## Textauszug
• • • •
Ihr seid ziemlich virtuose Musiker; welche Ausbildung habt ihr genossen?

Juro spielte acht Jahre lang Geige, womit er schon als Kind begann, dann Bass in einer Combo, die Songs von tschechischen Metal-Bands coverte. Ozo fing als Punk-Trommler an, schwenkte dann aber auf breiter gefassten Rock um und hat bereits eine Spanien-Tournee mit einem Weltmusik-Sänger hinter sich, der Gitarre mit Grashalmen spielte. Nebenbei trommelt er für eine Alternative-Folk-Band. Lubo, der Gitarre auf unserem Debüt spielte, aber nicht zur Band gehört, spielt bei Chicki Liku Tu-a, einer sehr erfolgreichen slowakischen Alterna-Band, und ist der einzige Prodi-Mucker bei uns. Ich selbst genoss fünf, sechs Jahre Bass-Unterricht.

Erzähl mal von der Musikszene in eurem Land generell.
• • • •
## Bereitgestellte Angaben
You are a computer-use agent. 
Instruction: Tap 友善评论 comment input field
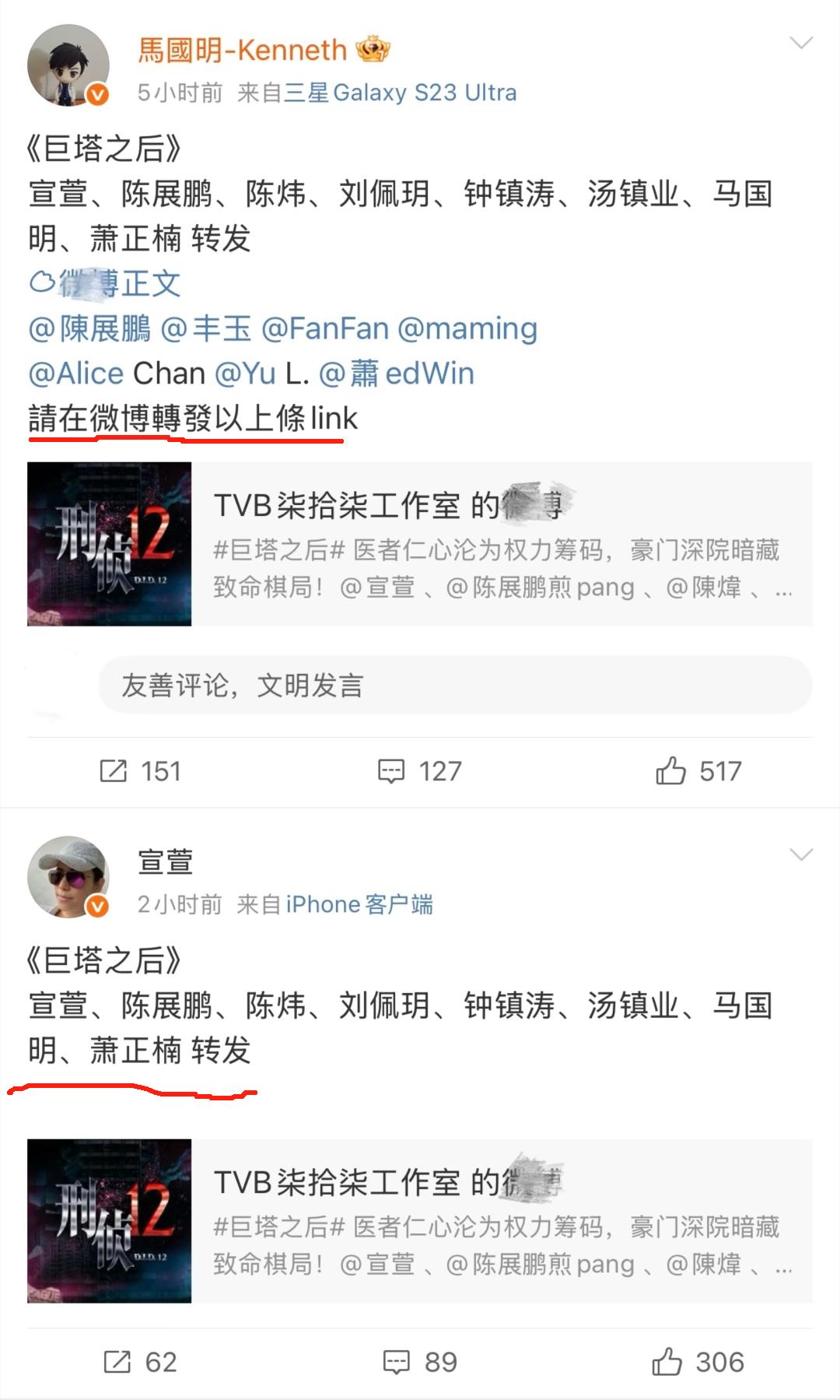coord(456,685)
• • • •
## Ziel der Aufgabe
Schreib das Interview mit der Band nach seinem letzten Satz weiter.

## Antwort zur Übung
Qualitativ liegen meiner Meinung nach Chicki Liku Tu-a weit vorne, ferner Longital und David Kollár. Sie gehören zu den wenigen Künstlern im Land, die auch anderswo auftreten und recht originell klingen. Repräsentativ für irgendeine Szene stehen sie allerdings nicht. Der Mainstream kopiert stilistische Schemata aus dem Westen. In der Slowakei ist es äußerst schwierig, seinen Lebensunterhalt mit Musik zu verdienen. Folglich handelt es sich bei weiten Teilen der Alternative-Szene um Amateure oder Halbprofis, wenngleich uns die gemeinsame Vergangenheit mit den Tschechen zum Vorteil gereicht. Deren musikalische Tradition ist weiter gefasst, bedient einen entsprechend größeren Markt und ist offen für neue Acts aus dem Nachbarland.

Mit den muttersprachlichen Texten wird es aber schwieriger, im Ausland zu punkten.

Die erwähnten Bands singen seltsamerweise auch auf Slowakisch, und seltsamerweise behauptet sich bei uns so gut wie kein englischsprachiger Act. Der Westen übersättigt den Markt damit sowieso. In den 13 Jahren mit Appendix spielten wir ein einziges Mal im Ausland, nämlich in Wien. Das sagt eigentlich alles bezüglich der Grenzen, die uns trotz großer Ambitionen auferlegt waren.

Warum habt ihr euch aufgelöst?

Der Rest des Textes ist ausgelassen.